▶ **Directions**:
[1] In the text on the Nirmala Panta case, who filed the defamation suit against Khem Bhandari?
[2] Continue the text on the Nirmala Panta case from the sentence after its last one.

─── Text excerpt ───

On 2 July 2026, Khem Bhandari was arrested by the Kanchanpur District Police to enforce the Mahendranagar bench of the Dipayal High Court's verdict upholding his conviction in a defamation case related to the Nirmala Panta case. The defamation suit had been filed by Kiran Bista, who alleged that Bhandari had defamed him through reports published in the Manaskhanda daily and posts on social media. The Kanchanpur District Court convicted Bhandari on 15 May 2025, sentencing him to one month and seven days' imprisonment, imposing a fine of Rs. 12,100, and ordering him to pay Rs. 100,000 in compensation. Bhandari appealed the verdict, but on 5 April 2026 the Mahendranagar bench of the Dipayal High Court upheld the district court's decision. Police stated that Bhandari was taken into custody to execute the court's verdict and was produced before the Kanchanpur District Court after undergoing a medical examination.

==Reaction and protests==
Panta's murder sparked public outrage on social media and public demonstrations. In a meeting with the victim's parents and Sudurpashchim Province lawmakers, prime minister Oli gave assurances that justice would be delivered. During public demonstrations in Bhimdattanagar, one boy died by police fire in clashes with police.

===Public protests===
- On Friday evening, 27 July 2018, the students of the Nepal Student Union demonstrated and shut down the Bazaar area of Bhimdatta, which resulted in a clash with security personnel.
- On Saturday, 28 July 2018, the victim's family, together with local civilians, a women's rights organization, and sister organizations of the opposition party Nepali Congress, protested the failure of police to find the culprits and demanded security be established at the incident site. On Saturday, the victim's family and relatives staged demonstrations at the Mahakali Zonal Hospital, the Bazaar Area, and the municipal corporation.

─── Dataset extract ───

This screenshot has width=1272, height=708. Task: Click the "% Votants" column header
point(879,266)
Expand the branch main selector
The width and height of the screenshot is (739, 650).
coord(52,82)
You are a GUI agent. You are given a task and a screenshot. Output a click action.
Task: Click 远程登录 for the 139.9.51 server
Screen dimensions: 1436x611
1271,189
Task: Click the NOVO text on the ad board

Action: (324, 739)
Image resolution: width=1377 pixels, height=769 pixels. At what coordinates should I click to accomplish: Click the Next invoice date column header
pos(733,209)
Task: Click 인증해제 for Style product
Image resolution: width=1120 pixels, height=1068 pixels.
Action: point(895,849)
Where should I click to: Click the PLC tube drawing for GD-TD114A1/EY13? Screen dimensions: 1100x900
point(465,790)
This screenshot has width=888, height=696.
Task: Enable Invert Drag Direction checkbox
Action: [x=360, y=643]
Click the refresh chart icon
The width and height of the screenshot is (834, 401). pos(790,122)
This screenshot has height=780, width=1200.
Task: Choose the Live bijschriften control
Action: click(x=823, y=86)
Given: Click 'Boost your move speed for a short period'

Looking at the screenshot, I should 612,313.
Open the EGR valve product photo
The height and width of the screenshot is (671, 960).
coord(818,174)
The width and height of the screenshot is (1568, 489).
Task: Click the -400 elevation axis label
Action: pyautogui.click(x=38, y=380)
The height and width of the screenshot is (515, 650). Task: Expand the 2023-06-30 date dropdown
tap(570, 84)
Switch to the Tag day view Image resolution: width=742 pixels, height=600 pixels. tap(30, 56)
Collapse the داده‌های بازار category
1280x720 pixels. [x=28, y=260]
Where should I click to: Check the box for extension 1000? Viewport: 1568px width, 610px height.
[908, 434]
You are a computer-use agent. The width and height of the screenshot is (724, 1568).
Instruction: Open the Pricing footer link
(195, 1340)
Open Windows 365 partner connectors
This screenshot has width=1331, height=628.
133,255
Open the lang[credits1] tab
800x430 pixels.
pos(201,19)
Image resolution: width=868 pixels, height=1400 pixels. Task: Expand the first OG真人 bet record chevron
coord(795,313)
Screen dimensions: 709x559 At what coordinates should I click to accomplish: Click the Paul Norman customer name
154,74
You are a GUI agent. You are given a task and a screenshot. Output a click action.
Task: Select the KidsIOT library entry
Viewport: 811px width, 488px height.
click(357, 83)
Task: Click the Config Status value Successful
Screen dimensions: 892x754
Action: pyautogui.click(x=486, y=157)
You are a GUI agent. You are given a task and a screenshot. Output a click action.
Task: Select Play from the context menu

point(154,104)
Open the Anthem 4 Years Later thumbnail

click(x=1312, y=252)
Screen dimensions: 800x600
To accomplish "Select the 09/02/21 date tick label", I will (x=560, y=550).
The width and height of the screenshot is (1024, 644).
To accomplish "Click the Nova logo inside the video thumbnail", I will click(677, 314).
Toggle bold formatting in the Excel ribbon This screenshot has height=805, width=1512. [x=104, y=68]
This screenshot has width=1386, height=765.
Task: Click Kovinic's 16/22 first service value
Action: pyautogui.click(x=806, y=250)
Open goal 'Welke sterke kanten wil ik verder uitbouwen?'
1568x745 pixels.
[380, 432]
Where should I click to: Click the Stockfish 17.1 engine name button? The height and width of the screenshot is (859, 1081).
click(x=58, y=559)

───

▶ **Answer list**:
[1] Kiran Bista

[2]
- On 23 August 2018, locals in Kanchanpur staged demonstrations, shut down the market, and burned tyres to protest the failure of police to find the real culprits. Demonstrations had been ongoing in Bhimdatta, Bhansi, Suda, Lalpur, Sisaiya, Daiji, Champhapur and adjacent areas since the incident.
- On 15 September 2018, a mass rally was organized at Maitighar Mandala, Kathmandu, with the slogan of Justice for Nirmala. The rally converged on a corner assembly at New Baneshwor.
- On Tuesday, 18 September 2018, the Nepali Congress organized a rally at Mahendranagar, which was joined by Panta's parents, demanding the identification and punishment of the perpetrator of the incident. They submitted a memorandum of demand to the Chief District Officer of Kanchanpur, Taranath Adhikari.
- On the same day, students of the Janajyoti Multiple Campus of Sarlahi district organized a rally at Lalbandi, Sarlahi, where hundreds of students, civil society leaders, political leaders, and women's rights activists demanded justice for the victim.
- On 30 October 2018, family, friends, relatives and human rights activists led a rally in Mahendranagar demanding justice for the victim and punitive actions against SP Dilli Raj Bista and Inspector Jagadish Prasad Bhatta.